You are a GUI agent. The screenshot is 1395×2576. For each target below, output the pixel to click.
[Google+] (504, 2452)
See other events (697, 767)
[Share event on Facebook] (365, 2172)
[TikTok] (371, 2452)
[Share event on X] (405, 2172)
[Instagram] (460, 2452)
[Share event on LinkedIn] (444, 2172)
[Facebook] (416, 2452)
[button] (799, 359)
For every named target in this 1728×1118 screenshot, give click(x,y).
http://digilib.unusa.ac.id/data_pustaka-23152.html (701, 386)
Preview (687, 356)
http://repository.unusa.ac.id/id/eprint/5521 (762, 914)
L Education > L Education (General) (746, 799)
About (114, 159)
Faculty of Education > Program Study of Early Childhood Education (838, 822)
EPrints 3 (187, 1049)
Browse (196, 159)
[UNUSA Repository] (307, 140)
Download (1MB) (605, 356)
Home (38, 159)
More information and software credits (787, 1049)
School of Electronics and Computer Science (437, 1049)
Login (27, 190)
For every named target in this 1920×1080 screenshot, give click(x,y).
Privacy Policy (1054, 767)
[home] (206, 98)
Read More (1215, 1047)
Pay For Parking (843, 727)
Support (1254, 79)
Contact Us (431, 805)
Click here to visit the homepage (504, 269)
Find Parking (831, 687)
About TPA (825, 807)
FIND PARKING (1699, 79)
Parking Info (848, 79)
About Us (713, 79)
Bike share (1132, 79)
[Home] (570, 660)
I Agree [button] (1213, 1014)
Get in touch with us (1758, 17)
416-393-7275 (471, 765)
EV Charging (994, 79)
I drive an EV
****
# Work to complete
Please set down each of the entries above exactly as given.

# Written response
You are a GUI agent. The screenshot is 1395×2576. For each target below, output the pixel to click.
[Google+] (504, 2452)
See other events (697, 767)
[Share event on Facebook] (365, 2172)
[TikTok] (371, 2452)
[Share event on X] (405, 2172)
[Instagram] (460, 2452)
[Share event on LinkedIn] (444, 2172)
[Facebook] (416, 2452)
[button] (799, 359)
For every named target in this 1728×1118 screenshot, give click(x,y).
http://digilib.unusa.ac.id/data_pustaka-23152.html (701, 386)
Preview (687, 356)
http://repository.unusa.ac.id/id/eprint/5521 (762, 914)
L Education > L Education (General) (746, 799)
About (114, 159)
Faculty of Education > Program Study of Early Childhood Education (838, 822)
EPrints 3 (187, 1049)
Browse (196, 159)
[UNUSA Repository] (307, 140)
Download (1MB) (605, 356)
Home (38, 159)
More information and software credits (787, 1049)
School of Electronics and Computer Science (437, 1049)
Login (27, 190)
For every named target in this 1920×1080 screenshot, give click(x,y).
Privacy Policy (1054, 767)
[home] (206, 98)
Read More (1215, 1047)
Pay For Parking (843, 727)
Support (1254, 79)
Contact Us (431, 805)
Click here to visit the homepage (504, 269)
Find Parking (831, 687)
About TPA (825, 807)
FIND PARKING (1699, 79)
Parking Info (848, 79)
About Us (713, 79)
Bike share (1132, 79)
[Home] (570, 660)
I Agree [button] (1213, 1014)
Get in touch with us (1758, 17)
416-393-7275 (471, 765)
EV Charging (994, 79)
I drive an EV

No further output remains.